Problem description:
Find every line in the items below that contains the word "sidebar", and copy each of those lines. Case counts.

Records for locating displayed items

'''

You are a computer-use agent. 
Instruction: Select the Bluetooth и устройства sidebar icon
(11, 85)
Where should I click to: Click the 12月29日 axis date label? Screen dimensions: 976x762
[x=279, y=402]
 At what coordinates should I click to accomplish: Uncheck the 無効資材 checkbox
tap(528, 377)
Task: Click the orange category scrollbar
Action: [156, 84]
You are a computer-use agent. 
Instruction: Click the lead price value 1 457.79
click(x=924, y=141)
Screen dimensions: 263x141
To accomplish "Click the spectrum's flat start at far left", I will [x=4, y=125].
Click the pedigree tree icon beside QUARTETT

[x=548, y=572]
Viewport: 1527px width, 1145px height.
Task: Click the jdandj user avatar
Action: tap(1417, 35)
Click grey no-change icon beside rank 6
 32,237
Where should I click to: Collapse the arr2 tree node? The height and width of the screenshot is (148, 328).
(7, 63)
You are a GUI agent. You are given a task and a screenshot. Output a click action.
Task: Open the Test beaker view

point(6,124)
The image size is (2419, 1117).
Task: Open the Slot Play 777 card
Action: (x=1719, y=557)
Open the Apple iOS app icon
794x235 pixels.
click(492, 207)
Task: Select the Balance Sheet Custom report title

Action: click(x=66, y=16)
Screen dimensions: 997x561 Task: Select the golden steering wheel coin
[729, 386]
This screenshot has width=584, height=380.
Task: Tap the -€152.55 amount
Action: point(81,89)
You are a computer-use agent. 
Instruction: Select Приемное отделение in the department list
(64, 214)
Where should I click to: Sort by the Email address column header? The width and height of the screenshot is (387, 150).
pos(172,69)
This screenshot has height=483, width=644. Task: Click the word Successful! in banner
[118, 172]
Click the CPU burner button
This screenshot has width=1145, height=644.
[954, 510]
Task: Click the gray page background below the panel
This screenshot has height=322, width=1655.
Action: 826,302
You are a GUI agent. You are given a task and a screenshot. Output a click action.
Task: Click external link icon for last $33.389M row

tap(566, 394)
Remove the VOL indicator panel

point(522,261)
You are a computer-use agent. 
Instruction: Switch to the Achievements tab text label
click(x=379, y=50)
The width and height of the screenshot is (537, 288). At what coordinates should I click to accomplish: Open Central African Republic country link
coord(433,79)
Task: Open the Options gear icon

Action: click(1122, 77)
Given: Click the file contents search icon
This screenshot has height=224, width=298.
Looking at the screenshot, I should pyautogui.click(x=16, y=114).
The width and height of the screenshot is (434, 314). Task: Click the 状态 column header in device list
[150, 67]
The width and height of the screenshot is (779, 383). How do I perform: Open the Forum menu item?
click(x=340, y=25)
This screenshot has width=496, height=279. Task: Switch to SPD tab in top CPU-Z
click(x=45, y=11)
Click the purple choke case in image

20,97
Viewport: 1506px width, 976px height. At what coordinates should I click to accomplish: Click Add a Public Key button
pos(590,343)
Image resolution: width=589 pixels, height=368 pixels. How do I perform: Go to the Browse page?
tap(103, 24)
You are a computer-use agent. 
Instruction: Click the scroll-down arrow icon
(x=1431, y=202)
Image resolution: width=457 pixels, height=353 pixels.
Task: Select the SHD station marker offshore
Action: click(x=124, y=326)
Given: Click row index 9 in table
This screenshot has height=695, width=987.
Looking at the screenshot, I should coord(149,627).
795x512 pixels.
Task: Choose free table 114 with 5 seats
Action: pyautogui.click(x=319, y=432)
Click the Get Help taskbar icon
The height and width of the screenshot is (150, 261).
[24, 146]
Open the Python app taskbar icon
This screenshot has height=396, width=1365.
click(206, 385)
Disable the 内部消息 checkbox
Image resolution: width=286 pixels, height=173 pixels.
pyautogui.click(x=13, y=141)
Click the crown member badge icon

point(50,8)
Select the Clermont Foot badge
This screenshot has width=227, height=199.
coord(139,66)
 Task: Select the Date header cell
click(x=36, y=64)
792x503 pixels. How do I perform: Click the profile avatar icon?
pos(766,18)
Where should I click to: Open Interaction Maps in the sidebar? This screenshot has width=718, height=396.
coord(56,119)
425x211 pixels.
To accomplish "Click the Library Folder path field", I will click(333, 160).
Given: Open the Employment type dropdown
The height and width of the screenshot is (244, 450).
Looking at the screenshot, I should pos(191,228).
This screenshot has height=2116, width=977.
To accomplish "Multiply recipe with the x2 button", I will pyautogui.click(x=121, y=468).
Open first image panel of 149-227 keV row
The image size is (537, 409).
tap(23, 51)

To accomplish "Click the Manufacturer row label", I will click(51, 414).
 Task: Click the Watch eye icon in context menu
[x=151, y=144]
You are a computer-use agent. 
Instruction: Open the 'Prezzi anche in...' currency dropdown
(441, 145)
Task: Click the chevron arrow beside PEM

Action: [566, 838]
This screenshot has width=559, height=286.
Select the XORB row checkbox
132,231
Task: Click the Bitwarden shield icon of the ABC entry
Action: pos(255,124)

'''

The reply:
Instruction: Select the Bluetooth и устройства sidebar icon
Where should I click to: Open Interaction Maps in the sidebar? This screenshot has width=718, height=396.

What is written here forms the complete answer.